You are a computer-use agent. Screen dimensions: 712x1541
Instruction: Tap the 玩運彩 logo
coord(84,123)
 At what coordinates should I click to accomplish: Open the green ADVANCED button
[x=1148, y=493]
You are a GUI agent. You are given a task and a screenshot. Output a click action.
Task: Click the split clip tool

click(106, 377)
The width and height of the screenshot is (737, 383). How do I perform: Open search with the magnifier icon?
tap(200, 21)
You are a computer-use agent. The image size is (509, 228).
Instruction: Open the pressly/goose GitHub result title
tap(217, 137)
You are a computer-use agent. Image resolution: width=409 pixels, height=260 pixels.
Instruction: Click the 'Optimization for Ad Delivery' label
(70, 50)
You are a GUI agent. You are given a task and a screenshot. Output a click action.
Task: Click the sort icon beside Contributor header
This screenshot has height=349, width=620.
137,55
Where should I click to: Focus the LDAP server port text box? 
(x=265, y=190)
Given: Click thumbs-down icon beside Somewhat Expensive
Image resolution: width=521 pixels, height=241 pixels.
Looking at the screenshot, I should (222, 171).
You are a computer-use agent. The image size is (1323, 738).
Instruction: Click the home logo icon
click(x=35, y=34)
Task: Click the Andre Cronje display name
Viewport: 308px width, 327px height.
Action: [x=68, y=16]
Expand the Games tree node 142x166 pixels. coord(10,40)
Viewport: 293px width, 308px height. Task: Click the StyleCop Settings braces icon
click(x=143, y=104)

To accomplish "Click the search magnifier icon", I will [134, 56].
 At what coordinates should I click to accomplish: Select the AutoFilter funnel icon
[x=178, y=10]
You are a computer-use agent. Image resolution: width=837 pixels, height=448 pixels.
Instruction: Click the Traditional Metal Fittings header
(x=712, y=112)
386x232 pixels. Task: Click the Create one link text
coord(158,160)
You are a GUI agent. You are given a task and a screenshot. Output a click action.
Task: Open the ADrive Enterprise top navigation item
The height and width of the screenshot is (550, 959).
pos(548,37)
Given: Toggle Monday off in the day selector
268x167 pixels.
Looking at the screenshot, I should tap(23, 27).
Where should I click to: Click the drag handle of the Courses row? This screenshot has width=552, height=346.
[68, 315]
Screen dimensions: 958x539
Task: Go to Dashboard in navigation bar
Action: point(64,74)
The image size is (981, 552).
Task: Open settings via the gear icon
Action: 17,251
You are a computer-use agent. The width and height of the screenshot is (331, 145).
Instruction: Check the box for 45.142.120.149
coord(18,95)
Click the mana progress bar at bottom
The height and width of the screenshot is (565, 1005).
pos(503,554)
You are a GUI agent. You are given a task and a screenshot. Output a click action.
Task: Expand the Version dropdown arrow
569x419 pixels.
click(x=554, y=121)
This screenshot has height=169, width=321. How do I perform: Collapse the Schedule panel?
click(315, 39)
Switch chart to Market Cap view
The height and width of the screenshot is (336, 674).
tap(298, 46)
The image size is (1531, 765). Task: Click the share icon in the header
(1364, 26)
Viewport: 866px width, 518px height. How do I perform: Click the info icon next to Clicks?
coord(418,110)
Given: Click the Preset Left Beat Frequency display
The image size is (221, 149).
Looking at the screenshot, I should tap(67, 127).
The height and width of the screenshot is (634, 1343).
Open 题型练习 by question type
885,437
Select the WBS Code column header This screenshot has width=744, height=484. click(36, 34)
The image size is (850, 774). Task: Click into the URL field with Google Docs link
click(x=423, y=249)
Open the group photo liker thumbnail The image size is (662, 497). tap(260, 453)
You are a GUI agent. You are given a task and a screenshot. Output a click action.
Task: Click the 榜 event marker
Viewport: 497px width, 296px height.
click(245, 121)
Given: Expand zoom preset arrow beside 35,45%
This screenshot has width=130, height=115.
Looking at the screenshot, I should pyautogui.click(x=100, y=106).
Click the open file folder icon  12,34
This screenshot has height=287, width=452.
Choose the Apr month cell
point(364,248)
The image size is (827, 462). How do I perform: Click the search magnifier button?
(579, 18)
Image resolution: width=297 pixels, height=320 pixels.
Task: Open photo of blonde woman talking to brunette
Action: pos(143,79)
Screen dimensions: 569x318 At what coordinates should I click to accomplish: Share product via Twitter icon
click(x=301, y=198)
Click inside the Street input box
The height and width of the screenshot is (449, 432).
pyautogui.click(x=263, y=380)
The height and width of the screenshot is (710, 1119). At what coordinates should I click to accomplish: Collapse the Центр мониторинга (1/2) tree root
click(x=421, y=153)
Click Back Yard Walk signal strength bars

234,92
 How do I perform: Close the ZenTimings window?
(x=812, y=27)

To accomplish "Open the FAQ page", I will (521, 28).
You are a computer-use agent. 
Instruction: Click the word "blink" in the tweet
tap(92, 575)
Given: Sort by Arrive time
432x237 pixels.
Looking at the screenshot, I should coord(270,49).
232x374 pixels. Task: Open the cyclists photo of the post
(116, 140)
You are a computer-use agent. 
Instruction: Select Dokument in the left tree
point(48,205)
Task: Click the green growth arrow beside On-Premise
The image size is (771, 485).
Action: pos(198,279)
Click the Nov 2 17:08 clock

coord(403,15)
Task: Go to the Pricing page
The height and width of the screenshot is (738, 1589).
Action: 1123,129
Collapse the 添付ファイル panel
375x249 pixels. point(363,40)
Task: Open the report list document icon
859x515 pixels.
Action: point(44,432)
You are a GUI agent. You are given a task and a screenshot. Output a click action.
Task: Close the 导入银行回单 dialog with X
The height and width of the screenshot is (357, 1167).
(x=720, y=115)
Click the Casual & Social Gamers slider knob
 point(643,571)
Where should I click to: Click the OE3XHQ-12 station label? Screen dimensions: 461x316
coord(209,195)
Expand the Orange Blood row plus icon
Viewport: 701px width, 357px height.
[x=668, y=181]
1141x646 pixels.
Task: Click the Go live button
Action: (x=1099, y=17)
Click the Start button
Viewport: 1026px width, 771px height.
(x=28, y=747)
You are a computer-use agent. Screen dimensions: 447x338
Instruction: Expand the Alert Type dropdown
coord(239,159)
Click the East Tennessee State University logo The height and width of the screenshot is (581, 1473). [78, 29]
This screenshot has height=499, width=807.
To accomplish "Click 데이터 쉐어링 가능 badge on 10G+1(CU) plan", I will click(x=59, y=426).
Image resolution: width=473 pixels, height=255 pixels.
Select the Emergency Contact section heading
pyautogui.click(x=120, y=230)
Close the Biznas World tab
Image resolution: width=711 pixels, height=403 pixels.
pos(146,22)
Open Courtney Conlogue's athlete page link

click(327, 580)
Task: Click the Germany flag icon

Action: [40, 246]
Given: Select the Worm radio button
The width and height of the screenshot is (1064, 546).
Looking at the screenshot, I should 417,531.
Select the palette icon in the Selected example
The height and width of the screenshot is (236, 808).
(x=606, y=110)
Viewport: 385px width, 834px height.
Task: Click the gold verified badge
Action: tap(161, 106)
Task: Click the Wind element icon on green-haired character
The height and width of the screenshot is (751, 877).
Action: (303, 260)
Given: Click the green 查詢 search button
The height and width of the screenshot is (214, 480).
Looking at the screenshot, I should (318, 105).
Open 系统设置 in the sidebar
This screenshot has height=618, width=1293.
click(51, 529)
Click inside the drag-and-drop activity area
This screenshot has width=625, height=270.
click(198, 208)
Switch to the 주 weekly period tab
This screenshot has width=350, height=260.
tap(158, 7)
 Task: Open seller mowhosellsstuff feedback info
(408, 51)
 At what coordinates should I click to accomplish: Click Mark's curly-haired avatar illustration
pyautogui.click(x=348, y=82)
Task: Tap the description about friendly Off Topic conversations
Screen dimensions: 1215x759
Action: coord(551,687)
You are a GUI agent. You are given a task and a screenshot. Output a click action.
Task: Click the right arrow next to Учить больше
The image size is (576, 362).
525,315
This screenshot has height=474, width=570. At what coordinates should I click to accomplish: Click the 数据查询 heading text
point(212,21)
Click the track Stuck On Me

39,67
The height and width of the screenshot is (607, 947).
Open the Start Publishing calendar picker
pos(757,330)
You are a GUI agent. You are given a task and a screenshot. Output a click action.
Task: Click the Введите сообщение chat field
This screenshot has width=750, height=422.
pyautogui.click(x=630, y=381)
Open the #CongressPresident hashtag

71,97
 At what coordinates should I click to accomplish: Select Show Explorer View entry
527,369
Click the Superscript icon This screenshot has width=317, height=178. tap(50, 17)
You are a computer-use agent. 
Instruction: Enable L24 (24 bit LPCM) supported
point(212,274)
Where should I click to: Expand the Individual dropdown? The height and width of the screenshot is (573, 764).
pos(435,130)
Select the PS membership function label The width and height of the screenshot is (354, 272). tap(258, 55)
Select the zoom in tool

__WHAT YOU NEED TO DO__: In the entries above, find the line holding "Given: Click the Preset" and the line holding "Task: Click the green", then retype exactly those two lines and every line between them, and nothing else.

__TASK SOLUTION__:
Given: Click the Preset Left Beat Frequency display
The image size is (221, 149).
Looking at the screenshot, I should tap(67, 127).
The height and width of the screenshot is (634, 1343).
Open 题型练习 by question type
885,437
Select the WBS Code column header This screenshot has width=744, height=484. click(36, 34)
The image size is (850, 774). Task: Click into the URL field with Google Docs link
click(x=423, y=249)
Open the group photo liker thumbnail The image size is (662, 497). tap(260, 453)
You are a GUI agent. You are given a task and a screenshot. Output a click action.
Task: Click the 榜 event marker
Viewport: 497px width, 296px height.
click(245, 121)
Given: Expand zoom preset arrow beside 35,45%
This screenshot has width=130, height=115.
Looking at the screenshot, I should pyautogui.click(x=100, y=106).
Click the open file folder icon  12,34
This screenshot has height=287, width=452.
Choose the Apr month cell
point(364,248)
The image size is (827, 462). How do I perform: Click the search magnifier button?
(579, 18)
Image resolution: width=297 pixels, height=320 pixels.
Task: Open photo of blonde woman talking to brunette
Action: pos(143,79)
Screen dimensions: 569x318 At what coordinates should I click to accomplish: Share product via Twitter icon
click(x=301, y=198)
Click inside the Street input box
The height and width of the screenshot is (449, 432).
pyautogui.click(x=263, y=380)
The height and width of the screenshot is (710, 1119). At what coordinates should I click to accomplish: Collapse the Центр мониторинга (1/2) tree root
click(x=421, y=153)
Click Back Yard Walk signal strength bars

234,92
 How do I perform: Close the ZenTimings window?
(x=812, y=27)

To accomplish "Open the FAQ page", I will (521, 28).
You are a computer-use agent. 
Instruction: Click the word "blink" in the tweet
tap(92, 575)
Given: Sort by Arrive time
432x237 pixels.
Looking at the screenshot, I should coord(270,49).
232x374 pixels. Task: Open the cyclists photo of the post
(116, 140)
You are a computer-use agent. 
Instruction: Select Dokument in the left tree
point(48,205)
Task: Click the green growth arrow beside On-Premise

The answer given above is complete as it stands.